Tudor fact of the day: 477 years ago today Elizabeth Boleyn died. She was Anne Boleyns mum and courtier. Some people think that there is evidence shewas once one of Henry VIII’s mistresses, (which leads to the theory that Henry could’ve in fact been Anne’s biological father but let’s face it, that’s just sheer vom, plus if this was the case I think Henry would’ve been weary of shagging her, even as a man whore he wasn’t stupid).

Anyway, Anne hijacks everything. This is about her Ma. Elizabeth saw 2 of her children beheaded, (with no thanks to her husband and her brother who did shit all to help them) and her other child, Mary, become ‘The English Mare’ and ‘a great whore,infamous above all’. I think Elizabeth was one of the most unlucky mothers of Tudor time…And she was married to a knob. Poor Elizabeth

Today in Tudor History: The birth of The Tudorials

So after much debating and playing with ideas, here it is…The Tudorials!

We all know history was boring at school. The good bits got missed out, the gory bits got jumped over, the badasses got portrayed as ‘scoundrels’, and the ‘yes but why did that happen in the first place’ question your teachers could never answer got set as homework. In short, history was sold to us as a boring, fragmented subject that nobody actually gave a shit about. Well, The Tudorials is going to set that straight and tell the history of the Tudors and Plantagenet’s exactly as it was.
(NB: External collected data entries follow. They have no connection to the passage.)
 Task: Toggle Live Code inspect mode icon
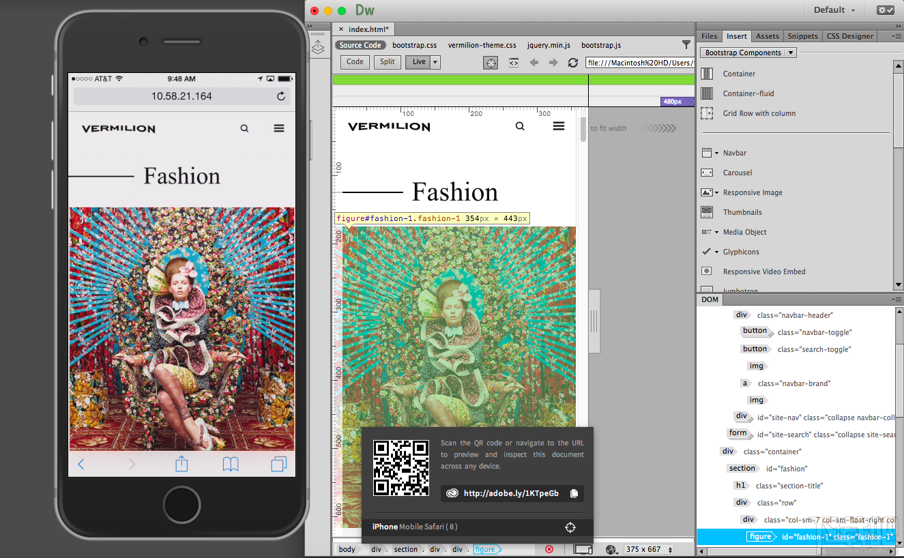513,63
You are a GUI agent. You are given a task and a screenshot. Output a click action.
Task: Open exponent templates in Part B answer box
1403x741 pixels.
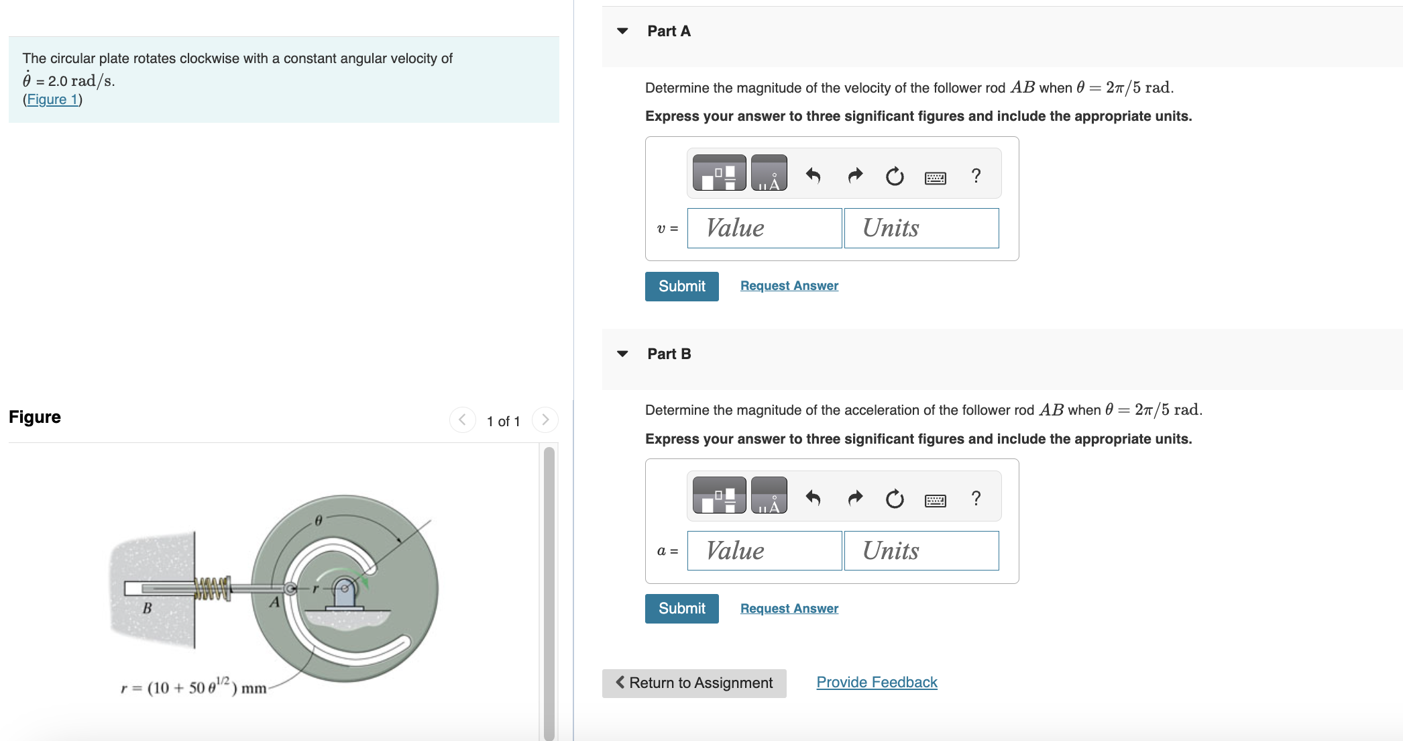[719, 495]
I have always loved the Tudors and Plantagenet’s since a child. Whist everyone else made their Barbie look for Ken, mine was having her head pulled off and thrown in the fishpond for high treason. I think its the dark side of these time periods that interests me; the scandals, morally questionable monarchs and sheer ultra cool mother fuckers that gave not one toss about anything that didn’t benefit them.

Anyway, there will be stories of sex, scandal, scrapping and savoury behaviour. This I promise. I intend to post things on the anniversary of the date they happened but not necessarily in chronological order (for example somebody who dies in one story may be alive the following day in another).  I just hope you like it and I don’t cock it up too badly.